▶ _Texte présenté_:
= = = =

Avec l’avènement du capitalisme financier dans les années 90, les cadres ont perdu le pouvoir au profit des actionnaires. Les technologies de l’information (mails, logiciels, portables, mobiles) ont transformé leur activité, l’accélérant et la contrôlant davantage tout en effaçant les frontières entre travail et vie privée. Pourtant les cadres continuent de consentir au capitalisme moderne. Dans leur ensemble, ils croient en la mondialisation, valorisent l’autonomie dans le travail et louent la recherche de la performance.

Quelques paroles de cadres aussi bien formatées que pétries d'ambiguïtés :

«Un cadre ne compte pas ses heures »
«C’est face au mur qu’on est vraiment stimulé »
«Même si les filiales sont très autonomes, si les cadres sont très autonomes dans leurs missions, quelque part on a aussi beaucoup de comptes à rendre »
«Autonomie dans la conduite du projet, mais absence de maîtrise des budgets, des moyens, des effectifs et des délais»

= = = =

[Extrait d'un jeu de données]

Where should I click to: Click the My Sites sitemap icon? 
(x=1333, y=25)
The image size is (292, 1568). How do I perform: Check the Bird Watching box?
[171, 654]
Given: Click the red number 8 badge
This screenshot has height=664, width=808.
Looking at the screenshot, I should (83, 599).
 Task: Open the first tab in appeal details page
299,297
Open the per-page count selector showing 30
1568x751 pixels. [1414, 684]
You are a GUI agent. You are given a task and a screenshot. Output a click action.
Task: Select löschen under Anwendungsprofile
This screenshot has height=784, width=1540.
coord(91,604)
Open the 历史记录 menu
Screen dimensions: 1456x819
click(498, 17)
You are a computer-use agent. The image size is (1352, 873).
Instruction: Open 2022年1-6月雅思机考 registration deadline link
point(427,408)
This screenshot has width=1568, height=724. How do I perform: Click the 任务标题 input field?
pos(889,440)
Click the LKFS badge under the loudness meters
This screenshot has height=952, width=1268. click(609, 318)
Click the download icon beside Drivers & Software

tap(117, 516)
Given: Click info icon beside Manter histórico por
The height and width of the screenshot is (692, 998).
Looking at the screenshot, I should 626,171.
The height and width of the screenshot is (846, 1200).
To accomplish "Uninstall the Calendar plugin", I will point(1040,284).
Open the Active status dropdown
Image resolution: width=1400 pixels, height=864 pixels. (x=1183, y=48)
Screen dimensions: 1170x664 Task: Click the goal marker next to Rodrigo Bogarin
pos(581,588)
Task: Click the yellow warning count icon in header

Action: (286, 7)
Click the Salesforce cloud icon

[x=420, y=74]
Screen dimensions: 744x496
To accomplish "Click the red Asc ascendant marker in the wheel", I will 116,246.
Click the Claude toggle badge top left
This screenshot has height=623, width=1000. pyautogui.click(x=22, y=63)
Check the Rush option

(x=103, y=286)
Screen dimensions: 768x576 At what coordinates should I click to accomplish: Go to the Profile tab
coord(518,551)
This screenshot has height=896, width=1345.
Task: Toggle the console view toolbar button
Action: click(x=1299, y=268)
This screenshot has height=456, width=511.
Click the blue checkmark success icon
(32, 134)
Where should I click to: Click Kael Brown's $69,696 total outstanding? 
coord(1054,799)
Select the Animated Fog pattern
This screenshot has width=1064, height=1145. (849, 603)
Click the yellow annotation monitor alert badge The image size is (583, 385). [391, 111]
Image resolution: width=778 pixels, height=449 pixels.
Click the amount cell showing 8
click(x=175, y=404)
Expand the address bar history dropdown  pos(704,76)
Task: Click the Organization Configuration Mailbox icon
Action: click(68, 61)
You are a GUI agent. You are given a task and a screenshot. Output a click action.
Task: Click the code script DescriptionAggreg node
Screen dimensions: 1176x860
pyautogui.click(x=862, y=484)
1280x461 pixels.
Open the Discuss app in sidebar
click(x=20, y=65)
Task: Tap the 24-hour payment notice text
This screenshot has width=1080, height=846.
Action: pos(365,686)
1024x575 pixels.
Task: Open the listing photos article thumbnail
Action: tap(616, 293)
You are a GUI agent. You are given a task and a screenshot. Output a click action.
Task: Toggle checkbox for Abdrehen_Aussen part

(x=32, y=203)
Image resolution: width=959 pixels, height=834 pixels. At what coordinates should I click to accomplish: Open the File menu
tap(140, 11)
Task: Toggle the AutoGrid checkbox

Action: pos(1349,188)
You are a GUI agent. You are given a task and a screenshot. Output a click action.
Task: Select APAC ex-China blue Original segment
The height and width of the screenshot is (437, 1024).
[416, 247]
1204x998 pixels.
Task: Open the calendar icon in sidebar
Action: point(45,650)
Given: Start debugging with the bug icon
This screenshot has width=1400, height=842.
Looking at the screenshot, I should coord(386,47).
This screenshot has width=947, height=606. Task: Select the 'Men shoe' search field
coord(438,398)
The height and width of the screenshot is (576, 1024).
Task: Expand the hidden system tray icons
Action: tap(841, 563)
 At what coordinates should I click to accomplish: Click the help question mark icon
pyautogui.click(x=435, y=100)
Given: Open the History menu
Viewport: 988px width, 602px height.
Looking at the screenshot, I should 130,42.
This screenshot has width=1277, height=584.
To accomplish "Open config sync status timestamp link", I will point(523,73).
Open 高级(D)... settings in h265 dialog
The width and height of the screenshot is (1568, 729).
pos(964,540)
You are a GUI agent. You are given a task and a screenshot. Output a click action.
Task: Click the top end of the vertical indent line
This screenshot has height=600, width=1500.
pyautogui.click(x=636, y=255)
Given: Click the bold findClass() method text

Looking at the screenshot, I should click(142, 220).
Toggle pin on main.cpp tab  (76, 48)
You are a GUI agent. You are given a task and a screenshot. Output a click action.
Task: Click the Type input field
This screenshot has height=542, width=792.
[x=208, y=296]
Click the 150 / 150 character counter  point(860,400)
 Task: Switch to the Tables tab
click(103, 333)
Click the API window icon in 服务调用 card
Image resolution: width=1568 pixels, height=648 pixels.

= = = =

▶ _Tâche A_: D'après le texte sur les cadres, à quel moment les cadres ont-ils perdu le pouvoir au profit des actionnaires ?
▶ _Tâche B_: Compte les lignes des entrées qui contiennent le mot "under", en respectant les majuscules et minuscules, puis donne seulement ce nombre.
Les entrées n'ont aucun lien avec le texte.

▶ _Réponse rédigée A_: Dans les années 90, avec l'avènement du capitalisme financier.

▶ _Réponse rédigée B_: 2